Task objective: Nothing but the lines from the one with "Screen dimensions: 591x262" through the end of the records below should be written out, and each must match word for word.

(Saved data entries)
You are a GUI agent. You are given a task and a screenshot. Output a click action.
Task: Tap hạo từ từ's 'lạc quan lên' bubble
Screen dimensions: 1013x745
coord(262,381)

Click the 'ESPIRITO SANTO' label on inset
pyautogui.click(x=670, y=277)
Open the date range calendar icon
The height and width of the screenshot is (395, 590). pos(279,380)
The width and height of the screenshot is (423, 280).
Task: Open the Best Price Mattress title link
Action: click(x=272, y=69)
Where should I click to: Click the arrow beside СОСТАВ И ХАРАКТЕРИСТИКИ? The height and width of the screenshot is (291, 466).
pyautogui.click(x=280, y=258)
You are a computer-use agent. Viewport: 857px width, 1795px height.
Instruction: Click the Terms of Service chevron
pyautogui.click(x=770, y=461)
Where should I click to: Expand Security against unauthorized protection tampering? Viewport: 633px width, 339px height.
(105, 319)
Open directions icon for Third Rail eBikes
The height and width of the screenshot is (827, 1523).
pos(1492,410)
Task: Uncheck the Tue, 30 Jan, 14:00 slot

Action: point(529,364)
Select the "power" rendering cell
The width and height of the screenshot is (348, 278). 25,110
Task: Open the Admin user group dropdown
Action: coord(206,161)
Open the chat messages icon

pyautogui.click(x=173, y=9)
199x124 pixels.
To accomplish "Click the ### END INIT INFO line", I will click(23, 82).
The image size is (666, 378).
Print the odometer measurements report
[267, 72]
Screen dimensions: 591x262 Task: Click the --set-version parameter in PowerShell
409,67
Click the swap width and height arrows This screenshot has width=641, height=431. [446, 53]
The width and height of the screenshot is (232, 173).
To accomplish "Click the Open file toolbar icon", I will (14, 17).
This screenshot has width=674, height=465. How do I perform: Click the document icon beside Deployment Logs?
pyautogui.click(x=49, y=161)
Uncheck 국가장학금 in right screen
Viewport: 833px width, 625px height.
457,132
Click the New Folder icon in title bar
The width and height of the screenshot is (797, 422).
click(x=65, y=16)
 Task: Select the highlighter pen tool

Answer below:
Screen dimensions: 591x262 Task: Click the --set-version parameter in PowerShell
409,67
Click the swap width and height arrows This screenshot has width=641, height=431. [446, 53]
The width and height of the screenshot is (232, 173).
To accomplish "Click the Open file toolbar icon", I will (14, 17).
This screenshot has width=674, height=465. How do I perform: Click the document icon beside Deployment Logs?
pyautogui.click(x=49, y=161)
Uncheck 국가장학금 in right screen
Viewport: 833px width, 625px height.
457,132
Click the New Folder icon in title bar
The width and height of the screenshot is (797, 422).
click(x=65, y=16)
 Task: Select the highlighter pen tool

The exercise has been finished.